Мэгги согласилась сменить тему:

— Не волнуйся, детишки с утра уже все убрали. Да, кстати, знаешь, я шла в ванную и увидела того парня выходящим из комнаты Наоми. Надо тебе сказать, он выглядел изрядно обалдевшим. Кто бы мог подумать?!


Чтобы развеяться, Джулия отправилась в супермаркет Теско. Обычно после разговора с Мэгги ей становилось легче, но на этот раз она почувствовала себя еще хуже. То, что она вела себя ничем не лучше мышки-Наоми, не способствовало повышению самооценки. А чувство стыда, которое она испытывала за эту глупую ночь, еще усилилось от известия о том, что у них была аудитория.
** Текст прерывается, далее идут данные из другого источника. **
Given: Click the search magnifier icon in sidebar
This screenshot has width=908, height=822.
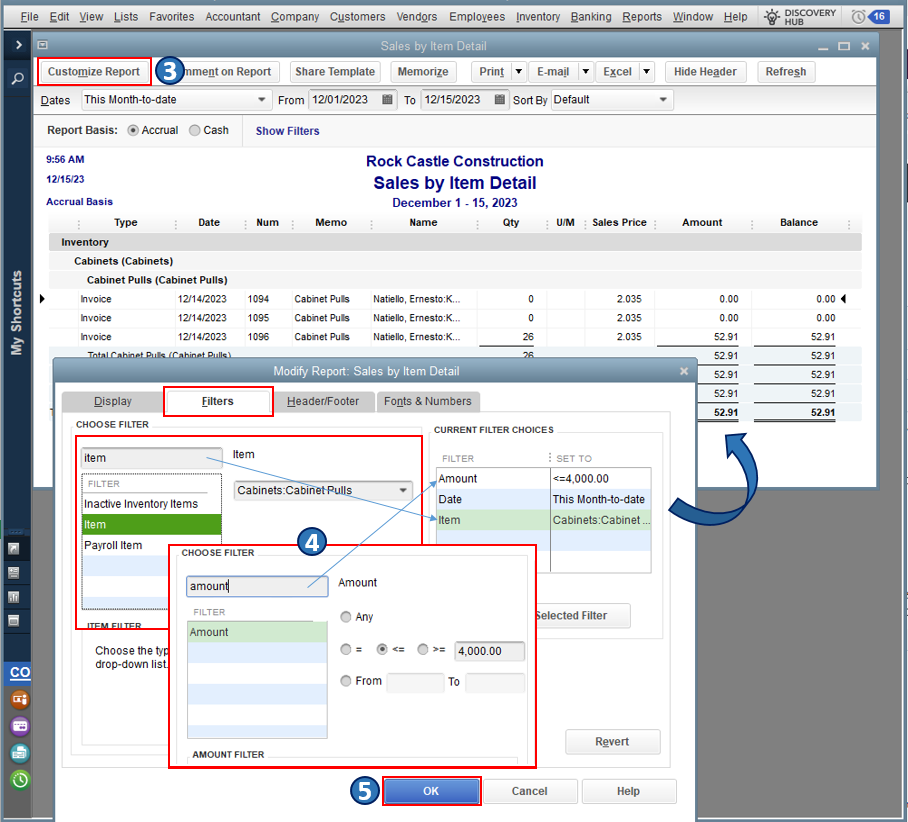Looking at the screenshot, I should (18, 77).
У входа в универмаг стояла кабинка моментального фото. Джулия впервые заметила приклеенный к ее стенке листок с любопытным призывом: «Сфотографируйтесь, пока вы счастливы!» Выше в качестве примера красовался портрет молодого человека со стоящими дыбом волосами, который выглядел так, словно неделю провел под феном. Джулия было призадумалась, не зайти ли за нейлоновые занавески, но, решив, что, скорее всего, это окажется не чудодейственным средством от депрессии, а прозаическим подтверждением того, во что люди обычно отказываются поверить — что в жизни они выглядят так же ужасно, как на фотографии в паспорте, она взяла корзинку, стряхнула четыре других, прицепившихся к ней, и направилась в отдел свежих овощей и фруктов.
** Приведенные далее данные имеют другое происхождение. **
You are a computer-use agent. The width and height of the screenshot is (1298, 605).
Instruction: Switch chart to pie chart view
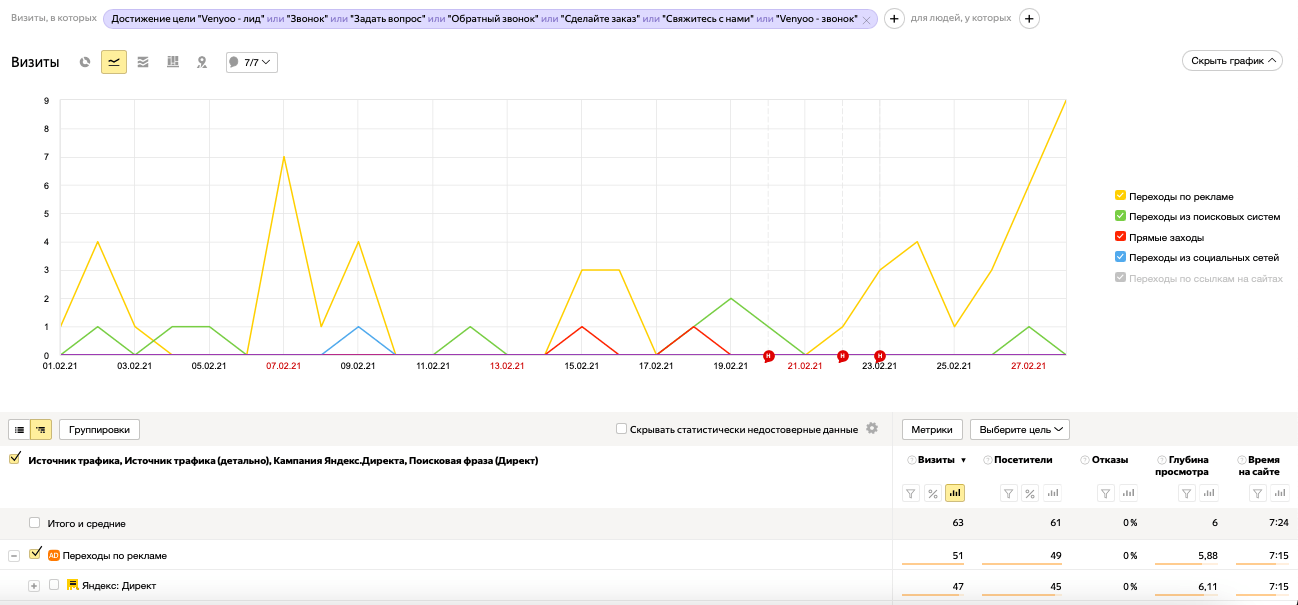(85, 62)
Пока она рассеянно перебирала морковку, в ушах продолжал звучать резкий голос, высмеивающий ее за то, что она проводит время с детьми вполовину моложе себя. Ну хорошо, не вполовину, но почти. Может, она и правда прячется от мира. Может быть, грозный Лео был абсолютно прав во всем, и может, именно поэтому она и попыталась утопить его в белом вине?
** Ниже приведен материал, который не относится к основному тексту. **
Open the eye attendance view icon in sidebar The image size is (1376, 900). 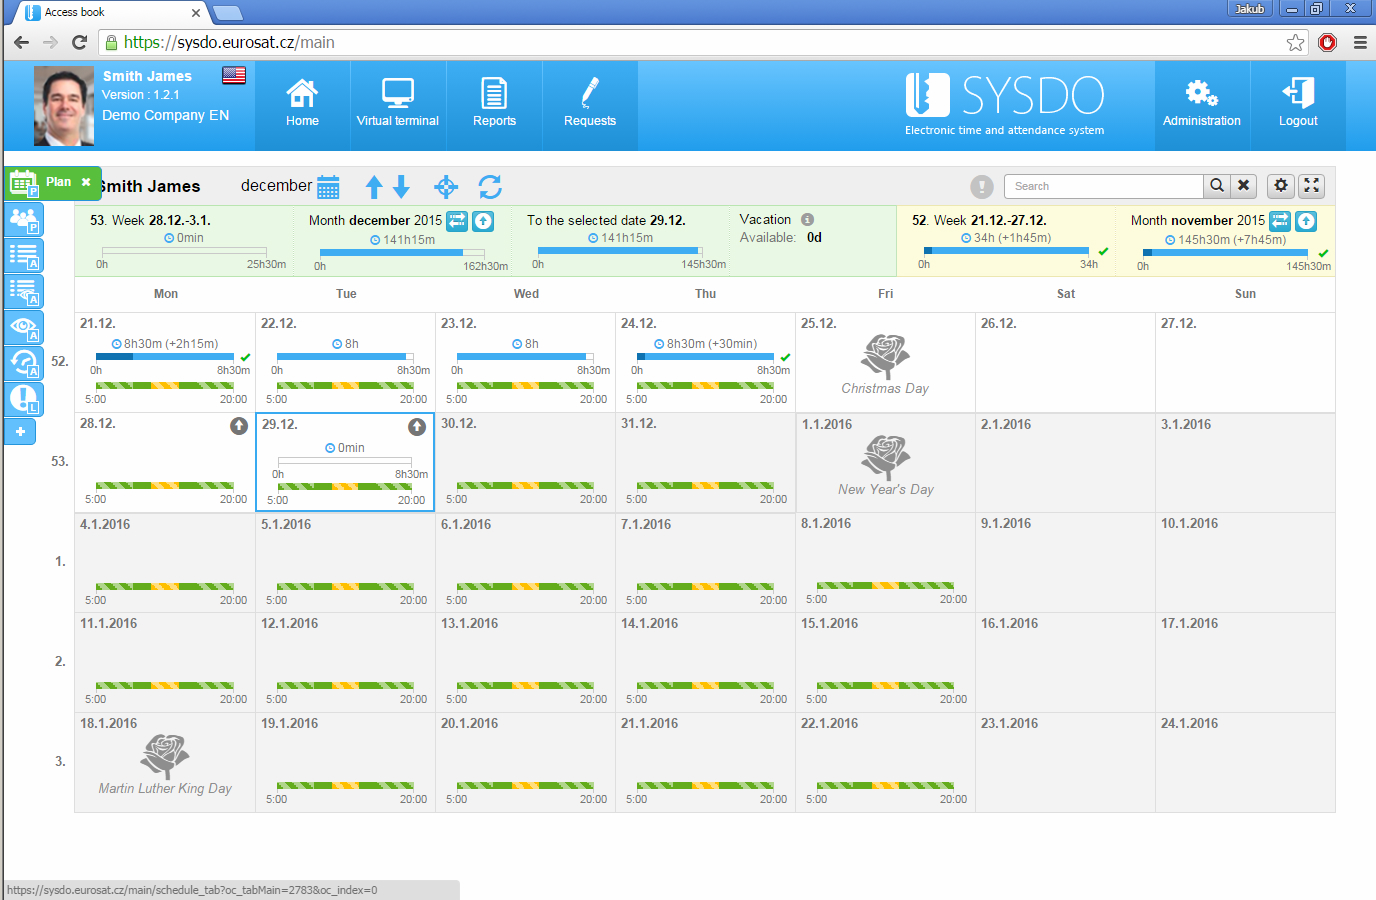pyautogui.click(x=22, y=327)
Она прошла к кондитерскому отделу и наполнила корзину коробками с жирными пирожными. Потом вернула их все обратно на полку. Если даже она превратится в мячик, проблемы это не решит. Только тут она поймала себя на мысли, что проблема действительно есть. Отринув кондитерские изделия, она решительно направилась к парфюмерным и гигиеническим товарам. Ей и в голову не приходило, что у нее уже начался предменструальный синдром, пока она не обнаружила свою корзину полной разнообразных приятно пахнущих предметов — начиная от сухих духов и заканчивая интим-дезодорантом и упаковкой лавандового мыла. Возвращать и это все обратно на полку у нее не хватило духу: тот, кто следит по мониторам, подсоединенным к видеокамерам в торговом зале, за порядком, наверняка решит, что она сумасшедшая. Она потащила изрядно потяжелевшую ношу к отделу кормов для домашних животных и последующие пятнадцать минут провела, размышляя, какие же баночки выглядят более аппетитно.

— Глупо, правда? — послышался у нее за спиной жизнерадостный голос.

Джулия обернулась. Ей лучезарно улыбалась женщина с лицом, пышущим неправдоподобным здоровьем.

— Простите?

— Я говорю, глупо пытаться понять, какие им понравятся больше. — Она кивнула в сторону огромной горы баночек.

— А, да. Я тоже так думаю.

Женщина заговорщицки хихикнула, и Джулия вежливо улыбнулась в ответ. Ей совершенно не хотелось ввязываться в дурацкий разговор посреди супермаркета. Она пришла сюда затем, чтобы отвлечься. Они обе отвернулись к полкам и вновь углубились в свои изыскания. Через несколько минут Джулия с облегчением заметила, что, пока она размышляла о преимуществах лосося и тунца по сравнению с сардинами и макрелью, женщина удалилась. Собственная нерешительность при выборе начала ее раздражать. Она поспешно бросила обе баночки поверх горки товаров в корзине и направилась к винно-водочным изделиям, заранее решив, что возьмет упаковку любого светлого пива, которое первым подвернется. Она уже укладывала банки в корзину, когда ее деликатно похлопали по плечу.